— START Records provided —

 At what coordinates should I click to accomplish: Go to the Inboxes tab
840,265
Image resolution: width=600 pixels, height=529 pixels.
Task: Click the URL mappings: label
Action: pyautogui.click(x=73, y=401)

— END Records provided —

*Exercise instructions*. Render the items above as a Markdown table with the columns Row and Line. Give each non-blank line its own row, numbered in order, and leave out blank lines.

*Complete output*.
| Row | Line |
|---|---|
| 1 |  At what coordinates should I click to accomplish: Go to the Inboxes tab |
| 2 | 840,265 |
| 3 | Image resolution: width=600 pixels, height=529 pixels. |
| 4 | Task: Click the URL mappings: label |
| 5 | Action: pyautogui.click(x=73, y=401) |